Welk lidwoord: de of het? De Nederlandse taal is moeilijk, zelfs experts hebben er soms nog moeite mee. Met deze 'de of het' uitleg weet je welk lidwoord je op de juiste manier gebruikt.
Een lidwoord gebruik je in combinatie met een zelfstandig naamwoord. Dit zijn woorden die 'iets' aanduiden, bijvoorbeeld een mens, dier, voorwerp of plaats. Maar ook niet tastbare zaken zoals liefde, angst of tijd vallen onder de zelfstandige naamwoorden. Een zelfstandig naamwoord is in veel gevallen te combineren met een lidwoord.

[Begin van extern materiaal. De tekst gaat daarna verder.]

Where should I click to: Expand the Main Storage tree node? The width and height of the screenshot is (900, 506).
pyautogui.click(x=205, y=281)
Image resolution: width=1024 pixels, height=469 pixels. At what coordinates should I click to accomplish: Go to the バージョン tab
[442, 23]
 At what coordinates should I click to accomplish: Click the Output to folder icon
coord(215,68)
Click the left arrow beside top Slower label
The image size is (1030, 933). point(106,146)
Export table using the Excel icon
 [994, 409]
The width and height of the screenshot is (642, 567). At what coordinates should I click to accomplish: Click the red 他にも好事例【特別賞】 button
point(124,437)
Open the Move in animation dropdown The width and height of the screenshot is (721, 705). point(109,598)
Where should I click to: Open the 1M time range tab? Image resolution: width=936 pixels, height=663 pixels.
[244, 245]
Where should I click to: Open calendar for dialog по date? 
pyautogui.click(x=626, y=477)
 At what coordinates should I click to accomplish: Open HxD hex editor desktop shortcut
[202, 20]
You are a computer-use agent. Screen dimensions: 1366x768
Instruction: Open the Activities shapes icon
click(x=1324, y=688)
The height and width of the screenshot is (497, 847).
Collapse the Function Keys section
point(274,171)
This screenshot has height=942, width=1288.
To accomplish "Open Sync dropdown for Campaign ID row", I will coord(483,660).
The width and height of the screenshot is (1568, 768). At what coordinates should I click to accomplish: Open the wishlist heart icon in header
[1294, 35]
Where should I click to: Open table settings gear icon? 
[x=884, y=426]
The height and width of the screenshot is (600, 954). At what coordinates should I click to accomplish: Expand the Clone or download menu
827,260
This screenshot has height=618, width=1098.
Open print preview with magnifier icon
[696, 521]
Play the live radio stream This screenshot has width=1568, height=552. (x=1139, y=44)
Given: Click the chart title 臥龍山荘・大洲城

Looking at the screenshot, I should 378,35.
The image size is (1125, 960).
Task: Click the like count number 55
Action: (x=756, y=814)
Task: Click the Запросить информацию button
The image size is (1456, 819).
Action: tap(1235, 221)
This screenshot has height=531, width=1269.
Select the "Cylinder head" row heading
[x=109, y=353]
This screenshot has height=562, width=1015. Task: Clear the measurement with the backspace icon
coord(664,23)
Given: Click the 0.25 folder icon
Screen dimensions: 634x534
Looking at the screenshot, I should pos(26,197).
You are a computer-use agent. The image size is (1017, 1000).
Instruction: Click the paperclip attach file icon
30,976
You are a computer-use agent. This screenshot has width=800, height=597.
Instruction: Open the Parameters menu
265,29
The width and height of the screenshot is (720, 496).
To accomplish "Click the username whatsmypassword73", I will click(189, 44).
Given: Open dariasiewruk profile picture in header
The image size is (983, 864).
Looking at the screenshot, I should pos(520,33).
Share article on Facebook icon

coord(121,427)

Binnen de Nederlandse taal kennen we drie lidwoorden: de, het en een. Om te bepalen of een zelfstandig naamwoord het lidwoord 'de' of 'het' krijgt moet je eerst weten of het om een mannelijk, vrouwelijk of onzijdig zelfstandig naamwoord gaat.
Alle mannelijke of vrouwelijke zelfstandige naamwoorden krijgen het lidwoord 'de'. Het geslacht van een zelfstandig naamwoord is op te zoeken in het woordenboek of het groene boekje. Soms is het woordgeslacht eenvoudig te herkennen.
Vrouwelijk: woorden die eindigen op -de, -ing, -heid, -schap, -te, -ie, -ij, -teit, -a, -nis of -st. Maar ook vrouwelijke namen of vrouwelijke dieren (poes, mama, merrie) behoren hiertoe.
Mannelijk: woorden die een persoonlijkheid aanduiden en niet onder de vrouwelijke namen vallen (slager, vader, hond).
Het meervoud van een zelfstandig naamwoord geef je altijd het lidwoord 'de', zelfs wanneer er in enkelvoud het lidwoord 'het' voorstaat. Voorbeeld: het huis - de huizen.
Een onzijdig zelfstandig naamwoord krijgt het lidwoord 'het'. Bedrijfsnamen maar ook plaatsnamen zijn onzijdige zelfstandige naamwoorden (Nederland, T-Mobile of Europa).
Wanneer een zelfstandig naamwoord eindigt op isme, -ment, -sel en -um dan krijgt het ook het lidwoord 'het': management, toerisme, centrum.
Verkleinwoorden voorzie je altijd van het lidwoord het: de boom - het boompje.
Zie je een zelfstandig naamwoord met twee lettergrepen en begint dit met ge-, ver-, ont- of be-? Ook dan kies je voor 'het': ontbijt.
Als laatste nog zelfstandige naamwoorden die naar een taal, windrichting of metaal verwijzen, dit zijn het-woorden: Nederlands, Noorden, goud.
Wanneer een zelfstandig naamwoord onzijdig is (geen geslacht) dan mag je beide gebruiken: de of het. Bij Engelse leenwoorden kun je in veel gevallen zowel de als het gebruiken. Twijfel je, zoek dan in het woordenboek op of een woord mannelijk, vrouwelijk of onzijdig is óf dat het om een Engels leenwoord gaat. Bedenk dat ruim driekwart van alle Nederlandse woorden gepaard gaan met het lidwoord 'de'.